I helped with the rest of the sick child visits, gave some opthamalic eye ointment, amoxicillin, and vitamin C. Then ate lunch, rice and beans, and stripped all the beds and changed them. Mary noticed I was still not feeling well despite all of my water and Emergence c packets so she told me to go lay down. I took a nap out the outside deck after covering myself with bug spray. The power has been off since yesterday and that means no fans. It is really hot with no airflow. Medeline was more active after my nap. After she vomited I checked her again, 2 cm. Her friends all left, she had bad back labor and a terrible headache but didn't want me to help. She was much poorer than the other women who have been in. As I wrote earlier most of the women who come in are very clean and although poor their clothes are well kept. Medeline was different. She was very dusty and just looked plain exhausted like she had had a harder than average life, even for a Haitian. She labored mostly naked out in the yard after the sound and smell from the generator pushed her out of the labor room.

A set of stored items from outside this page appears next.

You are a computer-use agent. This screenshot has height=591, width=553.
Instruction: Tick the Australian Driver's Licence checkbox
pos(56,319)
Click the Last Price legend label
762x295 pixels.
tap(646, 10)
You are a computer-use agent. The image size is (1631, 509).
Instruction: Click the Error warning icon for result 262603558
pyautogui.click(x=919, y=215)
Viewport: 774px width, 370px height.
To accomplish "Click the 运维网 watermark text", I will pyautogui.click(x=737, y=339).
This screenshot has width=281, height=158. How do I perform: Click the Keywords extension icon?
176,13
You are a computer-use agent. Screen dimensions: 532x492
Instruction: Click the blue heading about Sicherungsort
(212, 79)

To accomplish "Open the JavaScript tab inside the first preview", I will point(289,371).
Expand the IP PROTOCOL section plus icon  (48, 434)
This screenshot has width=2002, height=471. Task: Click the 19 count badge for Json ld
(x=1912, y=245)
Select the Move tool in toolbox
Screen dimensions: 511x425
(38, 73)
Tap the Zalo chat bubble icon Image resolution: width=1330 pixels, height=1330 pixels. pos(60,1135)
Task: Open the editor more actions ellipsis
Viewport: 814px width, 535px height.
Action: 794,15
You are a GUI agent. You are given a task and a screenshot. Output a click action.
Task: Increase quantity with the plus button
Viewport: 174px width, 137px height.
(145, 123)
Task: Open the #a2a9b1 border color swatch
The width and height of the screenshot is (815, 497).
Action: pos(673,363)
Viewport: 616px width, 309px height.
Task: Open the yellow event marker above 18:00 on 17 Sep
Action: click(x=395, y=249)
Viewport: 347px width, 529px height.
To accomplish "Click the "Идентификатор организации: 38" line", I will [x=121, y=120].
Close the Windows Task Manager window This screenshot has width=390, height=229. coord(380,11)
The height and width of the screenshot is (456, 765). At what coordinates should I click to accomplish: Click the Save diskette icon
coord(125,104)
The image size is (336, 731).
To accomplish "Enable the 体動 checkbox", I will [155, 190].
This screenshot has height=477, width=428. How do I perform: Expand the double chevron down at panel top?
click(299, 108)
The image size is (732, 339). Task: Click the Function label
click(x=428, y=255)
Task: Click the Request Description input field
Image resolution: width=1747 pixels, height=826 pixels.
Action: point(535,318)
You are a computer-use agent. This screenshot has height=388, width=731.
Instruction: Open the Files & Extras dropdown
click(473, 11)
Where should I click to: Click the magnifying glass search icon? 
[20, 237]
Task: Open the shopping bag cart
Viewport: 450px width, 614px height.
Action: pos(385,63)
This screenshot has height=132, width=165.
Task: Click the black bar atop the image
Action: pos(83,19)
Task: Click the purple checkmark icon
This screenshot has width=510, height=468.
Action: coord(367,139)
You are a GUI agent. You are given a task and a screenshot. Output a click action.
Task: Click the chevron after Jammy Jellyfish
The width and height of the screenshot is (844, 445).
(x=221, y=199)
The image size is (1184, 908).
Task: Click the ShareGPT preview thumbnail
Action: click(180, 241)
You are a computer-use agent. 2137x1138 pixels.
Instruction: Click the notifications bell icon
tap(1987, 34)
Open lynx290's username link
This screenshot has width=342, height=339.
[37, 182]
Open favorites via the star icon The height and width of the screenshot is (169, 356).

A few of her very young teen age cousins came for a visit. They laughed a lot and Medeline basically ignored them. They poked fun at her labor noises and nakedness. She had had some mild bloody show that was concerning to her but she labored along.
 I continued to feel worse and worse physically. Dinner was some sort of spicy green soup with fish and crab. Just the smell made me feel nauseous. We all climbed up on top of the roof and spent some time looking at the cities and countryside around us. The houses are all made out of concrete and many of them are huge but almost all of them are unfinished.



Next door neighbors house

 I asked Claudin about it and he said that is the legacy parents leave their children, a huge unfinished house. At around 8 pm a friend of the mamas came and gave her a hard time for just laying in the bed. I checked her again, no change. We told her that she needed to either drink and eat or we would have to start an IV. She drank a little water and Emegcen-c and we put her to bed with Martha checking on her every few hours through the night. The power was still out and the center was hotter than it had been since I had been there with the power out for 36 hours. I made a cup of chicken noodle soup and instant oatmeal, took a bucket shower and headed to bed. It was so miserable. I moved from bed to bed trying to find a cross breeze. Nothing worked. I was probably the most physically miserable I had ever been without pain. I felt like my skin was burning up from the insect repellant I covered myself with. Finally some time after midnight I felt the fan start up and the power was on. With Martha downstairs I moved the fan right next to my head and between the cool  breeze and white noise, I couldn't wear my ear plugs due to my cold, I finally fell asleep

1 comment:

  1. Wow, what a different lifestyle we live. What a great service you provided for these women and children--it warms my heart.